> _What is required_
The result should be every line in the material below containing the string "This".

> _Data for analysis_
○ ○ ○ ○

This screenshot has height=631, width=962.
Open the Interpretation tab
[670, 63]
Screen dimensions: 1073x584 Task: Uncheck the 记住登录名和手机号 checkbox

○ ○ ○ ○

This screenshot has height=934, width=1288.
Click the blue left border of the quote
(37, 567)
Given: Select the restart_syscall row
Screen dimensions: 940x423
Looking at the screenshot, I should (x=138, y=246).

○ ○ ○ ○

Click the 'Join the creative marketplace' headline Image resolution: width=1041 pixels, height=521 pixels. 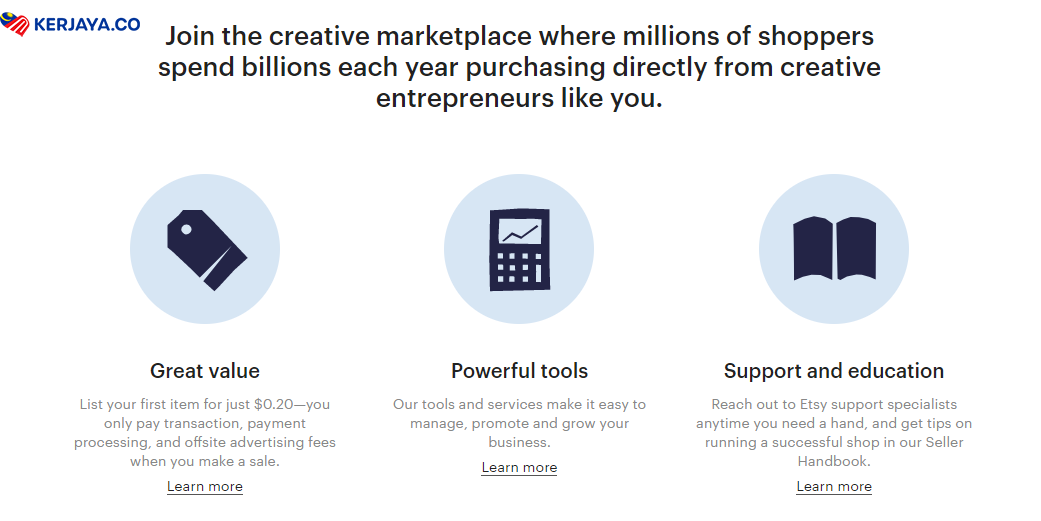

○ ○ ○ ○

> _Answer to the problem_
This screenshot has height=631, width=962.
This screenshot has height=934, width=1288.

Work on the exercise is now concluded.